Life in the assembly camps was a round of training, equipment preparation (including more waterproofing of vehicles), briefings, reviews by dignitaries and a desperate battle against boredom. The men also learnt for the first time that their destination was France.
Lance-Corporal R.M. Wingfield, Queen’s Royal Regiment
The first thing which met our eyes was a large board giving details of the ever-open NAAFI and the continuous film show. This should have put us on our guard, but our suspicions were finally confirmed when … we marched to our quarters. There, beneath the trees, were neat two-man tents, each with two American Army cots – and sheets.

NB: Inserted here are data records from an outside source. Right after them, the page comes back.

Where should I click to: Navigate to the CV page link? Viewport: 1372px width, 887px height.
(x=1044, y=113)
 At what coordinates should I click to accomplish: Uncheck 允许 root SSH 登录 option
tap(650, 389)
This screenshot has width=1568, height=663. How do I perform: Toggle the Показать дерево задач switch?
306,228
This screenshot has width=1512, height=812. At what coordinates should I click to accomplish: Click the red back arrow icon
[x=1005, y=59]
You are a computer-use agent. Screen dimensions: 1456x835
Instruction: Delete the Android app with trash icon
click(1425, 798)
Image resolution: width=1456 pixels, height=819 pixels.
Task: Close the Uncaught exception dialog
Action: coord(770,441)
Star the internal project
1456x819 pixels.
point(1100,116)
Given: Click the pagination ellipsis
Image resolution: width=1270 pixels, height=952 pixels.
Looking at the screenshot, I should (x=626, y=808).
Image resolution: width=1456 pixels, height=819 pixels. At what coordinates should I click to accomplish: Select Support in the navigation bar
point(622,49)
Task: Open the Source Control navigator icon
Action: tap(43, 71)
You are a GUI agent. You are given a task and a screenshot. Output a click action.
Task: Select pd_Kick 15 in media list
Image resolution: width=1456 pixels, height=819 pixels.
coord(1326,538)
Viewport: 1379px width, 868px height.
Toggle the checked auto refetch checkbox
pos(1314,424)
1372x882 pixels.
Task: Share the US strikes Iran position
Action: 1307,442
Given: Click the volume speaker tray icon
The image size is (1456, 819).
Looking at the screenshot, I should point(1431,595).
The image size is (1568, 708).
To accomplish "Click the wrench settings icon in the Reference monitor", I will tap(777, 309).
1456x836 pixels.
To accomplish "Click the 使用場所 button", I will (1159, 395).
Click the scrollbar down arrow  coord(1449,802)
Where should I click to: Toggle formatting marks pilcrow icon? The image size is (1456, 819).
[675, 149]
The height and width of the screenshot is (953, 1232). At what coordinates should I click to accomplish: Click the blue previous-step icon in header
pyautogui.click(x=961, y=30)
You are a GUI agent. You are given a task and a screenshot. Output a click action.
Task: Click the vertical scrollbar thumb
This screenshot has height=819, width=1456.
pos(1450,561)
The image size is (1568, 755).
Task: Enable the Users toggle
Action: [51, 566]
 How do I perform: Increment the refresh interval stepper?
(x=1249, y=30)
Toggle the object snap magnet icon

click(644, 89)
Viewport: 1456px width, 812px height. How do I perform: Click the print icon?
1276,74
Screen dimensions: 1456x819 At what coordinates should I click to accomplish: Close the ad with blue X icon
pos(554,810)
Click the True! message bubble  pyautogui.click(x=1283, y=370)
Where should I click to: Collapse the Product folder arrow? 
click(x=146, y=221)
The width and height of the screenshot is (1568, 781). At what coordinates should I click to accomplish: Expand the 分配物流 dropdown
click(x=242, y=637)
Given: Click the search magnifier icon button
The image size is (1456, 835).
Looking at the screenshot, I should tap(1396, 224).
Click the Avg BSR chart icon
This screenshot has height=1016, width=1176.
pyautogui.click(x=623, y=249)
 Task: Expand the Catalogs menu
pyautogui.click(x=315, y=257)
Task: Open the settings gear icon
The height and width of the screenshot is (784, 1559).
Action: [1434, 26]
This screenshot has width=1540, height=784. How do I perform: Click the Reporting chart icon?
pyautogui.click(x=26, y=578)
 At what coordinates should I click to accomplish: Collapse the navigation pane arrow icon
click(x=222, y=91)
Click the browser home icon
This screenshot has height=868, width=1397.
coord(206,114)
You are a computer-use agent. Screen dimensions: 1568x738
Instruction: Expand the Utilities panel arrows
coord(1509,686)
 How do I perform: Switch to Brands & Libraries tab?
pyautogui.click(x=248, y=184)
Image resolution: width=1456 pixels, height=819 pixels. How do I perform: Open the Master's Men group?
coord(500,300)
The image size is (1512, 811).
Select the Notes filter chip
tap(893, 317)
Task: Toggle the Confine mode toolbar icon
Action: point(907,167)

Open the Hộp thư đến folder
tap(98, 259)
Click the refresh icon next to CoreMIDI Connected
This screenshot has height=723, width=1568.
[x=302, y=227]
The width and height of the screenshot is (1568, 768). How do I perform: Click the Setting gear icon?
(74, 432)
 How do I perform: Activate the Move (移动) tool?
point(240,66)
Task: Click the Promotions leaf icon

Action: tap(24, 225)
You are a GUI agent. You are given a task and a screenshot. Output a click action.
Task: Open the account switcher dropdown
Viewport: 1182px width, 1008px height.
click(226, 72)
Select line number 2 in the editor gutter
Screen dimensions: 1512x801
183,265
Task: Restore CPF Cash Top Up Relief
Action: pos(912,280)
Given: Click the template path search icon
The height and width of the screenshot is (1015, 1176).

‘Lofty’ stared, then roared:
‘I’ll bet we’re not here long. The condemned man ate a hearty bloody breakfast!’
He was right.
P.H.B. Pritchard, No. 6 Commando, 1st Special Brigade
We were eight to a tent and slept on canvas folding beds with US Army issue woollen blankets which impressed us with their quality, as did everything the US issued. Each group of four tents had a urinal bucket for night use. These were emptied by a US private wearing gloves, who used to grumble, ‘When I left the States I thought I was going to be a soldier, but here I am emptying p—s buckets. I guess the folks back home will call me chicket s—t!’ So we nicknamed him that!
…
At nights we were shown the latest films from America and the food was generally very good and plentiful. Our other spare moments were spent in reading US-Army-issued novels by Steinbeck or Hemingway and other such authors. Also for those so inclined there were the inevitable, and endless, games of ‘two up’ (Australian swy) which was extremely popular in No. 6 Commando generally. I did not indulge and neither did my chum Gunner Puttick (Royal Artillery); we just read the books and had our hair cut by Corporal Draper (‘Ginger’), using a comb and a pair of nail scissors.
…
We paraded on a road by lining each side in single file. H.M. [His Majesty], I seem to remember, walked between our ranks, and spoke with several soldiers (not me unfortunately). In the same park various tanks and other vehicles all of special design, i.e. Flails, Crocodile, AVREs, [Armoured Vehicle Royal Engineers, a modified Churchill tank] etc., were parked under trees. I understand that these were also for inspection by H.M. To be inspected by the King was regarded as a great honour, which indeed it was.